その特性(特徴)は、@jackは「アルゴリズムで何とか解消すべき」とかいうふうに考えているかもしれないが、解消などできるものではない。TwitterだけでなくGoogleなんかもそうなってる。集合的なフィルターバブルとでもいうべきものは、確実に存在している。そしてそれはコンピューターの世界だから生じていることではない。人間の認知システムそのものがそうなってる。
うちらユーザーにできることといえば、その特性を把握し、「Twitterってのはそういうものだ」と前提して使うことだ。そのための訓練・教育がますます必要になっていると思う。「AIがすべてを解決する」とかいう夢物語でなく。(うちらが学生のころ、「バイテク〔バイオ・テクノロジー〕がすべてを解決する」と喧伝されていた。「クリーンエネルギー」がもてはやされたこともあった。今の「AI」はそういうものにすぎない。)

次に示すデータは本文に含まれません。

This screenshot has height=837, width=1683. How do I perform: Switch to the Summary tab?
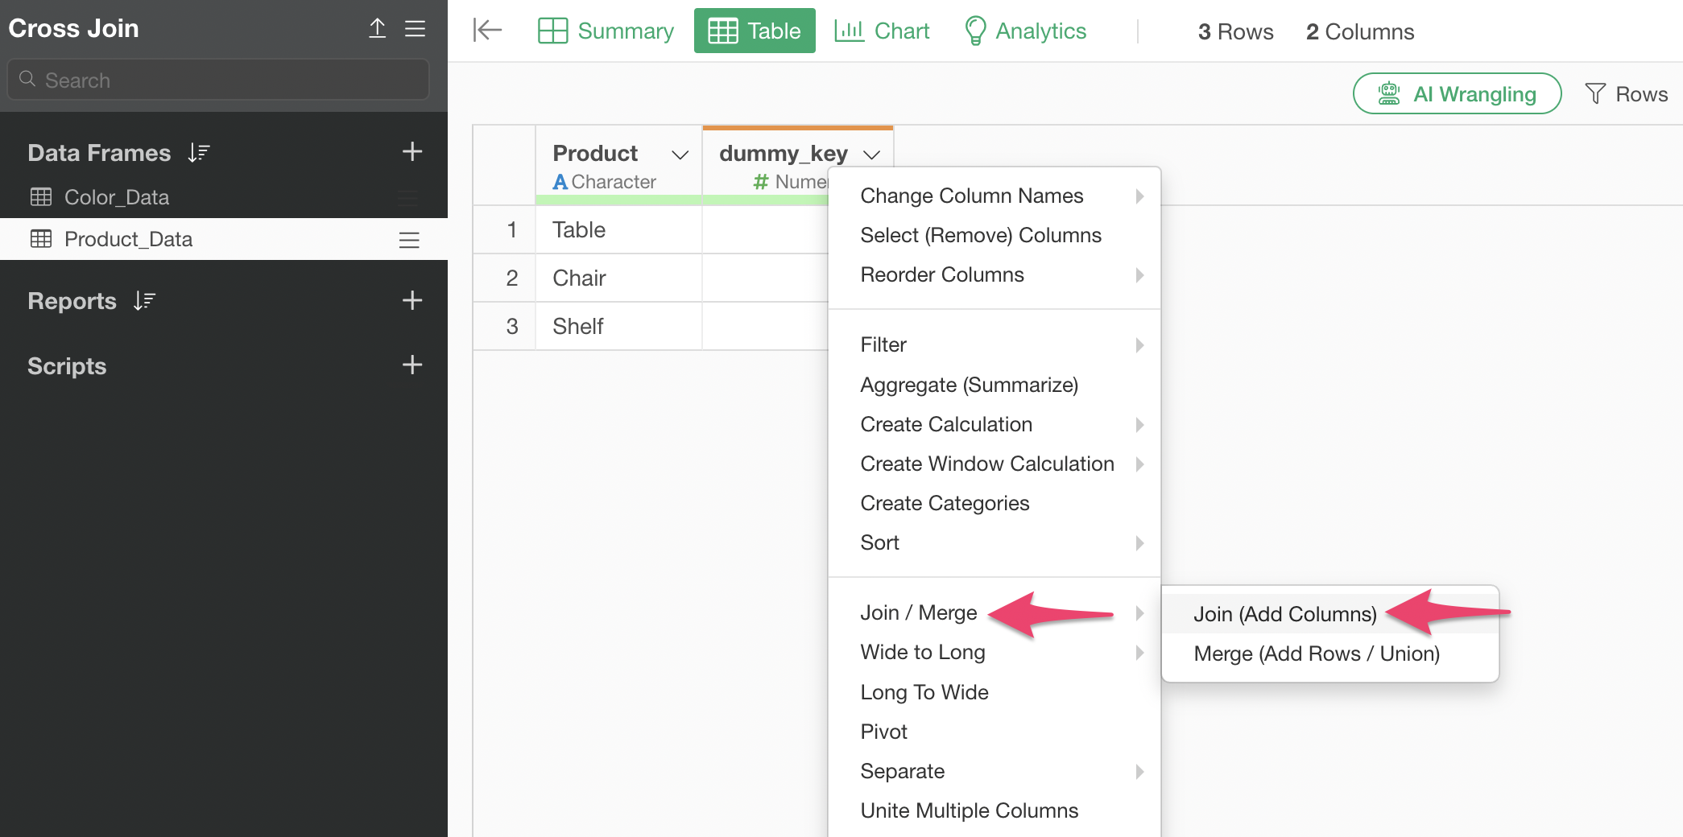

Just as an idea, guys, unless you know something for sure, how about keeping quiet. #oxfordstreet
— Andrew Mueller (@andrew_mueller) November 24, 2017
Don’t know what’s going on in #oxfordstreet but stay inside and safe everyone :(
— quisha (@quisharose) November 24, 2017
There are a lot of people in Oxford Circus right now, please don't retweet any rumours from unofficial sources #oxfordstreet
— Megan Townsend (@mmtowns) November 24, 2017
There seems to be an incident at #oxfordstreet. Please do not jump to any kind of conclusion regarding motivation or identity until it is confirmed by an official source.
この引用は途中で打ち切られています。